* Dettagli esercizio:
Riscrivi più brevemente il paragrafo del brano su New York che comincia con «Come detto nelle premesse», conservandone i fatti principali.

* Brano da leggere:
Guida (poco pratica) New York – Prima puntata del tour: le meraviglie del Metropolitan e il verde di Central Park. Tra arte e paperelle, la grandezza di New York, per noi, inizia da qui

Come detto nelle premesse a questo articolo, il programma di questo viaggio si è basato su un sunto approssimativo di un itinerario scritto non certo da Cristoforo Colombo, per di più corroborato da alcune aggiunte pescate a caso da nostre vaghe reminiscenze cinematografiche. La bozza originale, scritta di mio pugno, se vi interessa la trovate in gallery (sì lo so, un esperto grafologo mi internerebbe senza se e senza ma). Alla fine, nonostante i dubbi di Agafan, su 10 obiettivi ne abbiamo scazzati solo due, vi dico quali sono in anticipo così, nel caso voleste leggere proprio di quelli, potete andare a cercare qualche diario di viaggio fatto meglio su TuristiPerCaso: Bronx e una qualsiasi ascesa su un palazzo altissimo per fare foto. Il primo lo abbiamo escluso perché fisicamente proprio non ce l’abbiamo fatta, il giorno in cui era in programma io avevo le vesciche ai piedi e Agafan era affetto da un curioso misto tra la narcolessia cerebrale e iperattività intestinale. Il secondo, cioè l’ascesa a un grattacielo, l’abbiamo depennata perché spendere una fucilata per salire su un ascensore, sebbene altissimissimo, abbiamo ritenuto fosse una follia (la verità è che era fissato per l’ultimo giorno, e noi avevamo finito i soldi). Per cui andiamo a incominciare con le prime due tappe di questo tour.

* Righe di dati:

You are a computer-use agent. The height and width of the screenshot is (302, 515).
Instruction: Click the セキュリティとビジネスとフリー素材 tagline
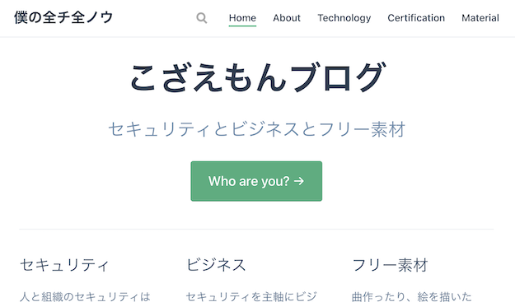[257, 129]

* Risposta esercizio:
Il programma del viaggio si basava su un riassunto approssimativo di un itinerario, integrato con spunti tratti da vaghi ricordi di film. La bozza originale, scritta a mano, si trova nella gallery. Nonostante i dubbi di Agafan, su 10 obiettivi ne sono saltati solo due: il Bronx e la salita su un grattacielo per fare foto. Il Bronx è stato escluso per motivi fisici, perché chi scrive aveva le vesciche ai piedi e Agafan soffriva di un misto di narcolessia e iperattività intestinale. Il grattacielo è stato scartato perché salire in ascensore costava troppo; in realtà era previsto per l'ultimo giorno, quando i soldi erano finiti. Il racconto inizia quindi con le prime due tappe del tour.